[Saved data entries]
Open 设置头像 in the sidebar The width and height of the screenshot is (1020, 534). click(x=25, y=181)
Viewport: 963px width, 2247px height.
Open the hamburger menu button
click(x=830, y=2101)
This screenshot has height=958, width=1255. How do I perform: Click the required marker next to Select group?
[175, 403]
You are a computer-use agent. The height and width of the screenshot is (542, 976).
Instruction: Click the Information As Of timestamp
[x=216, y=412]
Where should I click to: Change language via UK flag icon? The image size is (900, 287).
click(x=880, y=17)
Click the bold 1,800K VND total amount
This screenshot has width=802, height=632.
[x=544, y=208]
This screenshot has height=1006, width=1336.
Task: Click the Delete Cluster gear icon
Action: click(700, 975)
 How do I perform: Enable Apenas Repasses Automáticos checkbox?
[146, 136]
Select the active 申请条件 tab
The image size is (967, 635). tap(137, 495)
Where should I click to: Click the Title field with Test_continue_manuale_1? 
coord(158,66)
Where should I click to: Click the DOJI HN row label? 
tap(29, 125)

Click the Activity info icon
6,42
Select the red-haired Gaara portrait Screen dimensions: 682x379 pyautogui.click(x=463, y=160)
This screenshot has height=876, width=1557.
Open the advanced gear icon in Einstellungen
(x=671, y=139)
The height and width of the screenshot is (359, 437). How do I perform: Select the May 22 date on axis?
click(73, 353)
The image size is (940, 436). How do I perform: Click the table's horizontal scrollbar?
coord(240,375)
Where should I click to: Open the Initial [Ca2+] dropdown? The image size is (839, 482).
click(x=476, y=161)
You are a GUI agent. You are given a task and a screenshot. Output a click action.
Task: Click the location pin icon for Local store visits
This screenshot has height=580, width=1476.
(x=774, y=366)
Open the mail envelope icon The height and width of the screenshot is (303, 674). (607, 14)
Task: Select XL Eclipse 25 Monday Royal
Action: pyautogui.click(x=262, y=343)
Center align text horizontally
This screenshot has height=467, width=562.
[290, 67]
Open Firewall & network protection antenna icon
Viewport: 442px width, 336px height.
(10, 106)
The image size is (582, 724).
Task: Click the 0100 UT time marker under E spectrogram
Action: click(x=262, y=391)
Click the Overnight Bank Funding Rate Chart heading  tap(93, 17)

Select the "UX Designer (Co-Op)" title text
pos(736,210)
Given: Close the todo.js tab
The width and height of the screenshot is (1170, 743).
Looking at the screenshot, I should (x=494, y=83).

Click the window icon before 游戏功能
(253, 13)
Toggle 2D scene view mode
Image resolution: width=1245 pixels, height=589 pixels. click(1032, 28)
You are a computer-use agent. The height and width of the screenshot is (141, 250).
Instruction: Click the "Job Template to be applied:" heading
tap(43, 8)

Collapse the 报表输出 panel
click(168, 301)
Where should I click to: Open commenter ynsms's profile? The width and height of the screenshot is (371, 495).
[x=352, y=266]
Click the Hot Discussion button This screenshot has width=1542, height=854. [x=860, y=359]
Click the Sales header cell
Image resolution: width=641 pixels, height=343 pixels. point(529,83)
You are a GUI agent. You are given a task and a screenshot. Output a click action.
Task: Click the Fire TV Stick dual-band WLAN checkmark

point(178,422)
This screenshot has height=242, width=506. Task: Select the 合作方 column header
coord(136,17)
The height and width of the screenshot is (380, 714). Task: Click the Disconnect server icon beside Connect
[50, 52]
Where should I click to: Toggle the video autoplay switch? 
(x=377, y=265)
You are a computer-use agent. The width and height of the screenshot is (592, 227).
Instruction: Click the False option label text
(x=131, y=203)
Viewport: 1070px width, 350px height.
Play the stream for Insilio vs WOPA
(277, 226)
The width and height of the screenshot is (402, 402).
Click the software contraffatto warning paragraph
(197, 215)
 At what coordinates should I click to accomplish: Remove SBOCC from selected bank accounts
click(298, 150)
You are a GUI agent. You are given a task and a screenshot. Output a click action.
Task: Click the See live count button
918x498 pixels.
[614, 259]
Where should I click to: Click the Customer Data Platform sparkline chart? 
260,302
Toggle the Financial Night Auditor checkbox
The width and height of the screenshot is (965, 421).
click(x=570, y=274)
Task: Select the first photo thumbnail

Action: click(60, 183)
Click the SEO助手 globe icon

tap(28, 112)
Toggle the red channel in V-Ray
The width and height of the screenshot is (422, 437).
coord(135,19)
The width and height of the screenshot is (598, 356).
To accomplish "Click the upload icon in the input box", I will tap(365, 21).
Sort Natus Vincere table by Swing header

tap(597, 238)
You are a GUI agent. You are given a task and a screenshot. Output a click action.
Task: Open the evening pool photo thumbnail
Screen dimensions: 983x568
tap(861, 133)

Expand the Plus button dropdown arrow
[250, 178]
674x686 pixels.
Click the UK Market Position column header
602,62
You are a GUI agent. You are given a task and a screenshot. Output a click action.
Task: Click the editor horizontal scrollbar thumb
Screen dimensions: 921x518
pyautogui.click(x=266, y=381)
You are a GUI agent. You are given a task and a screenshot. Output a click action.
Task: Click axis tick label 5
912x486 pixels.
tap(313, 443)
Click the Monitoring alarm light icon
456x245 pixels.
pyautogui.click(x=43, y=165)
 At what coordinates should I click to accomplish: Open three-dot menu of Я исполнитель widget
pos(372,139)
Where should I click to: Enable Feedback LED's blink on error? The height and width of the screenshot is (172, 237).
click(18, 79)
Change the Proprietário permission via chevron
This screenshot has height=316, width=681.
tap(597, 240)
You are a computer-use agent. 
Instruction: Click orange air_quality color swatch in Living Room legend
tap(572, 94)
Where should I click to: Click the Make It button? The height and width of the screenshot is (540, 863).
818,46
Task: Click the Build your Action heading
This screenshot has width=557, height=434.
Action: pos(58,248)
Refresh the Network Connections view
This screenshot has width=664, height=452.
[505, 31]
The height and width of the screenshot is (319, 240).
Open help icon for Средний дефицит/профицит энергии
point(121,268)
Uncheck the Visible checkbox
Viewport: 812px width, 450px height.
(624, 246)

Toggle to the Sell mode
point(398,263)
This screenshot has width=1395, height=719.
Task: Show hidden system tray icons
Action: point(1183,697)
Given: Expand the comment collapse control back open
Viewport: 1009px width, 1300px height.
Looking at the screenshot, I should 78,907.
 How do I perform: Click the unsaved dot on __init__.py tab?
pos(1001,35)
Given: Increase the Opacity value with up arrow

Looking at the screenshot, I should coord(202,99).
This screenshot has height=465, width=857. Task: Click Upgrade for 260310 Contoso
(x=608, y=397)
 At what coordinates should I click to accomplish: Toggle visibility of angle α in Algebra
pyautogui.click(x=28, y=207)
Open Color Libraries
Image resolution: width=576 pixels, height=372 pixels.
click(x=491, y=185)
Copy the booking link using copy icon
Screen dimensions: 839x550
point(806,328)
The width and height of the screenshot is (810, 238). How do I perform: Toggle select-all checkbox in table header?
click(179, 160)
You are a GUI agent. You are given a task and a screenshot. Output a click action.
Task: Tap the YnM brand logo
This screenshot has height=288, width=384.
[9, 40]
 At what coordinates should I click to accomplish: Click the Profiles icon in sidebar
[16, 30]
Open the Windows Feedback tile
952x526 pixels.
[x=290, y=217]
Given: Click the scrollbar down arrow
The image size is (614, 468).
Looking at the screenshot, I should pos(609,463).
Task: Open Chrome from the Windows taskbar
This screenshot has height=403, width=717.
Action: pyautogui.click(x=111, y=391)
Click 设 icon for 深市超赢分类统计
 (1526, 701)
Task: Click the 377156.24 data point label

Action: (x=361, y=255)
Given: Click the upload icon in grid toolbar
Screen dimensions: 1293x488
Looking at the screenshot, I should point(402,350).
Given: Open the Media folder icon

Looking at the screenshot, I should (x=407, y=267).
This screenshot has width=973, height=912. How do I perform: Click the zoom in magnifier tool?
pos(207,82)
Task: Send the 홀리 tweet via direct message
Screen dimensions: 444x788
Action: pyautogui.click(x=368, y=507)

> _ACTIVITY_: Find and copy each line above holding "computer".

> _TASK RESPONSE_:
You are a computer-use agent. The height and width of the screenshot is (542, 976).
You are a computer-use agent. The height and width of the screenshot is (141, 250).
You are a computer-use agent. The width and height of the screenshot is (592, 227).
You are a computer-use agent. 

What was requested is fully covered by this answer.